Reading the reviews for Planck's book on Amazon and other places on the internet was highly entertaining -- she has a very vocal following who will defend to the death her assertions -- afterall, Planck's book validates their current diets making very few recommendations aside from staying away from packaged, processed food. It's still basically the Standard American Diet - lots of animal products, eat as much as you want. The redeeming factor is that she encourages people to strongly consider the source of their foods -- staying away from big corporate farm produced foods.

Her argument boils down to something pulled right from Pollan's writings: anything your grandmother made is 'real food. However, that was what Pollan offered as a guideline for selecting better prepared foods -- not as a pretext to eat whatever the hell you want. Planck maintains that you should eat as much as you want of anything that's not packaged or processed crap -- somehow, your body will know when to stop because those foods are more satisfying. This leaves out the obvious -- calories are calories and must be burned. People eat for many reasons -- hunger, boredom, happiness, sadness -- and satiety isn't always a cue for ending a meal.
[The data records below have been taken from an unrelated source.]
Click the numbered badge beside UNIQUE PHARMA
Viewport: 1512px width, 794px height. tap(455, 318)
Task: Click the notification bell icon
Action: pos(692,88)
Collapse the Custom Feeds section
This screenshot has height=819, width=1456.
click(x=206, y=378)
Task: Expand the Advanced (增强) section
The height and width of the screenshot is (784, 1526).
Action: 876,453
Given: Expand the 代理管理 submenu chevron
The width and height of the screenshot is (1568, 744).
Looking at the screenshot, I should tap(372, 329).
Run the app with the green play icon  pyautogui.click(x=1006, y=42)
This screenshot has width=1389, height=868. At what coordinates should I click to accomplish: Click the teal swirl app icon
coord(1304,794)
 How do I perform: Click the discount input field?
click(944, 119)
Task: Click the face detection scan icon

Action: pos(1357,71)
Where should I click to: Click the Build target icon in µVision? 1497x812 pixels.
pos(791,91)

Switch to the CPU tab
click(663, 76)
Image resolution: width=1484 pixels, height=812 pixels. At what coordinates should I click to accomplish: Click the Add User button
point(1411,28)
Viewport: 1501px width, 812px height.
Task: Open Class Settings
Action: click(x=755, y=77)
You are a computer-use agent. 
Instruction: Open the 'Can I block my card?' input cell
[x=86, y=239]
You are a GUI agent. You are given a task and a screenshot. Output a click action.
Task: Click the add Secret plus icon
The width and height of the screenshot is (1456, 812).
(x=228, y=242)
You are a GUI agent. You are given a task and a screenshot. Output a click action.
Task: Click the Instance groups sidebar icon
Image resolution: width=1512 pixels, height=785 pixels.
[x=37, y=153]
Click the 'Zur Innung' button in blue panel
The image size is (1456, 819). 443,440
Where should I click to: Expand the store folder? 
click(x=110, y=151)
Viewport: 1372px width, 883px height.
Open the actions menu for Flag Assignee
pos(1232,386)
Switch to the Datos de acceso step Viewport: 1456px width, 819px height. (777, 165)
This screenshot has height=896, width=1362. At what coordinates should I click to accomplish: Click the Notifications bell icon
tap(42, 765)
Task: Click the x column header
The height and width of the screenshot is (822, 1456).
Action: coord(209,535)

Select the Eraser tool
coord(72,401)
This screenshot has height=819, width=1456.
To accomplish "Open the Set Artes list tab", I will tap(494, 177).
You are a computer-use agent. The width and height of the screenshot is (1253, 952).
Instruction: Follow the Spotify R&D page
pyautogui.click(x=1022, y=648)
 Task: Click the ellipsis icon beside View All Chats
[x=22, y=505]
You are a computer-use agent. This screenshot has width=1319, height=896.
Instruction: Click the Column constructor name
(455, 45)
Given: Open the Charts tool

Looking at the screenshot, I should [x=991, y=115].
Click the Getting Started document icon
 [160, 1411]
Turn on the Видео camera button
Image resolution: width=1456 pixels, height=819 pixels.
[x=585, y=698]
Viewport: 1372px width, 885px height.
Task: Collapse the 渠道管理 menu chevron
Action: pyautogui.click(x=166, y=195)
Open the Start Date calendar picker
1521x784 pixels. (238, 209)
Planck is vehemently (and obnoxiously) anti vegetarian, particularly anti-vegan, and there is not a lot of material provided to encourage independent, critical thought or to make space for other people's experiences or conclusions. She puts little value on moderation or exercise, and doesn't allow for differences in individual body chemistry.

Pollan, on the other hand, goes to Polyface farm and works on the farm, he goes hunting, he goes foraging -- he talks to real people, he dives in and describes his experiences. All Planck does is to read Pollan and a few other books and write an over-long newspaper column that incorporates some of their key ideas with her own strong opinions. Her shameless theft of concepts from Pollan's books -- twisted to her own means -- lead me to make only one recommendation: Read Omnivore's Dilemma. It's a far superior book when compared to Planck's book or any others on the shelf.



5 out of 5 stars A Refreshing Outlook on Food   October 2, 2008
This book is a real eye opener! Planck provides information on diet and backs it up with scientific evidence in a readable fashion. I thouroughly enjoyed this book and it has definitely changed the way I look at what I am eating.